While most cytoskeletal models in literature emphasize either reaction-diffusion modeling of cytoskeletal chemistry or semi-flexible polymer chain mechanics of the constituent filaments, the MEDYAN model intimately couples the chemical processes of an active cytoskeletal network with its underlying polymer mechanics by iteratively swtiching between stochastic reaction-diffusion simulation and network mechanical equilibration, producing an efficient yet detailed cytoskeletal network evolution. With chemical and mechanical representations of semi-flexible polymers, cross-linking molecules, molecular motors, as well as polymer branching and severing molecules, MEDYAN allows for an explicit treatment of the key elements involved in cytoskeletal evolution.
Our lab has developed a third-generation C++ software package based on the MEDYAN model, to simulate growth dynamics of actin based filamentous networks in vitro and in vivo. This code is publicly available for scientific use at
medyan.org, which contains the MEDYAN source code, installation instructions, visualization tools, and user guide.
Proteins and other biomolecules can be simulated on a computer primarily in two ways: relying either on atomistic or coarse-grained force fields. The latter approaches, which enable treating large systems at long timescales, come in with rather broad variety of choices, compared with the atomistic models.

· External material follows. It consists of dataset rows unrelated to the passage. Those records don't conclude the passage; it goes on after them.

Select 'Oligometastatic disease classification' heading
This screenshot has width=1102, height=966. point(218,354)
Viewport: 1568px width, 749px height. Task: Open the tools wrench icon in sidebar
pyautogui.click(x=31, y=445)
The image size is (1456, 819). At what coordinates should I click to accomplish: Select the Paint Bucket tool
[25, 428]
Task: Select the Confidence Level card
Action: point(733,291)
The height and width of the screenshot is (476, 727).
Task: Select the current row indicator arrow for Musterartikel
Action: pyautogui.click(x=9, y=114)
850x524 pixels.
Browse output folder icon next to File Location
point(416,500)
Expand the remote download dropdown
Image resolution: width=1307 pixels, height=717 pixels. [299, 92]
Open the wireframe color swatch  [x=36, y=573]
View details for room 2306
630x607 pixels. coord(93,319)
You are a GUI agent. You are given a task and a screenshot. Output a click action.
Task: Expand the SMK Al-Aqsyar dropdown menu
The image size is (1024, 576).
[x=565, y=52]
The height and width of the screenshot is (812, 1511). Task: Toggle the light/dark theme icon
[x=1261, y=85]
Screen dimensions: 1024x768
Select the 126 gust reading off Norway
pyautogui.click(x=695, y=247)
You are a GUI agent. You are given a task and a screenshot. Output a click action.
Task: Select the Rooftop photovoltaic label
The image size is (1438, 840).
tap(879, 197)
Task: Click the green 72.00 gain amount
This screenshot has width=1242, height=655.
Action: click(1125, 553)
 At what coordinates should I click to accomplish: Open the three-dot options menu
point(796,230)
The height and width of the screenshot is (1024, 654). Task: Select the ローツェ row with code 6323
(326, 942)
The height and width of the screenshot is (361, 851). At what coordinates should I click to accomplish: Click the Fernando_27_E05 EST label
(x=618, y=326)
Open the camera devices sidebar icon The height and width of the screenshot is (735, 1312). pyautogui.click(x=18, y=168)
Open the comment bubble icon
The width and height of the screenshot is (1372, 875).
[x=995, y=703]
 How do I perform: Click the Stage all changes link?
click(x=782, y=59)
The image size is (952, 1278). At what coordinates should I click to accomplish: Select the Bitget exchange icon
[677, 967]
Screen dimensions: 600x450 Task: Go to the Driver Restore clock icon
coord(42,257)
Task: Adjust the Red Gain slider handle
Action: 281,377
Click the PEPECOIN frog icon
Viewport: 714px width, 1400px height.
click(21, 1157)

In particular, many useful coarse-grained protein force fields require prior knowledge of the native structure for the specific protein target, often with the stated goal of simulating protein folding kinetics and dynamics.
These methods, however, cannot be used when the target protein structure is unknown or non-native interactions play a significant role. To address such problems, several coarse-grained protein force fields have been developed in the last 30 years or so that allow de novo structure prediction even in the absence of sequence homology.
The AWSEM potential is a prominent member of this latter group, where various research groups have successfully demonstrated its broad applications in monomeric protein structure prediction, binding predictions of dimers and multimeric assemblies, folding of membrane proteins, and structural and kinetic studies of protein-DNA complexes. AWSEM naturally covers the whole spectrum between native-structure-based and de novo methods, and can be used both with the knowledge of native structures, and without such explicit knowledge. In the latter case it relies solely on sequence information. Because AWSEM's potential is analytical and differentiable, it is currently implemented as a molecular dynamics algorithm (AWSEM-MD).
AWSEM is immplemented in C++ as an add-on package compatible with the LAMMPS simulation platform. This code is publicly available for scientific use at
awsem-md.org, which contains the AWSEM source code and user guides.